Di particolare interesse mi sembra invece una domanda che spesso viene fatta in questi giorni riguardante le modalità con cui parlare ai nostri bambini della guerra, preceduta da un’altra: è opportuno parlare con i bambini della guerra?

Penso sia opportuno dire, innanzitutto, che per bambini piccoli non è opportuno che vedano tutte le immagini che la televisione ci porta dentro casa. La capacità dei bambini di elaborazione di immagini troppo crude non è infatti possibile e pertanto sono nocive. Parlarne, invece, è utile, anche se modalità e linguaggio devono essere adeguati all’età e alla maturità del bambino.

Si può parlare della guerra parlando innanzitutto della pace, su come si costruisce la pace. Questo argomento è comprensibile a tutti i bambini, è educativo perchè parte dal presupposto che chiunque può fare qualcosa per costruirla e che quindi dipende anche dal comportamento quotidiano di ciascuno.

In alcune scuole dell’infanzia e della primaria di città italiane si sta diffondendo l’abitudine ad utilizzare “il dado della pace”. Ogni mattina un bambino tira un dado sulle cui facce c’è una frase che, se messa in pratica,serve a costruire la pace e tutti i bambini si impegnano a farlo  insieme ai compagni durante la giornata per costruire la pace in classe.

La pace per essere costruita ha la necessità di essere preceduta dal riconoscimento della diversità di ognuno e dal fatto che ogni diversità ha bisogno di essere accolta perchè è ricchezza per ciascuno.

Insegnare a costruire la pace è dunque un progetto educativo che serve a sviluppare il pensiero critico del bambino. Partendo da queste premesse è utile parlare anche della guerra, che diventa qualcosa che non è ineluttabile e che pochi adulti decidono e tanti subiscono ed in particolare i bambini.

Un altro passaggio indispensabile è chiedersi con i bambini: cosa ognuno di noi può fare, oggi, subito per contribuire ad aiutare i bambini che hanno avuto la propria vita sconvolta dalla guerra?

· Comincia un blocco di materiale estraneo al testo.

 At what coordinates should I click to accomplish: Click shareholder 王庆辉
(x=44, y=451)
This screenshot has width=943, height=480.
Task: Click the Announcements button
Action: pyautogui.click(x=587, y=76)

Poter osservare i genitori e gli adulti impegnati in una rete di solidarietà è la risorsa più importante per i bambini.

Tutto ciò non impedisce che si creino ferite nella mente dei bambini, le cui cicatrici possono rimanere per sempre e che si manifestano con i più diversi sintomi psicopatologici o comunque in diffidenze sul piano delle relazioni interpersonali.

Le neuroscienze ci spiegano, inoltre, che questi vissuti di sofferenza troppo spesso si tramandano per generazioni!Creare un clima di resilienza, aiutarli nell’elaborare un pensiero critico e dare loro la possibilità di parlare del loro malessere, sapendoli aiutare con un  ascolto profondo e mai dando risposte evasive; creare un clima di sicurezza e sintonia, senza mai nascondere la verità: è questa una possibile  strada da seguire.

Questo compito appartiene a tutte le risorse educative: famiglia e scuola!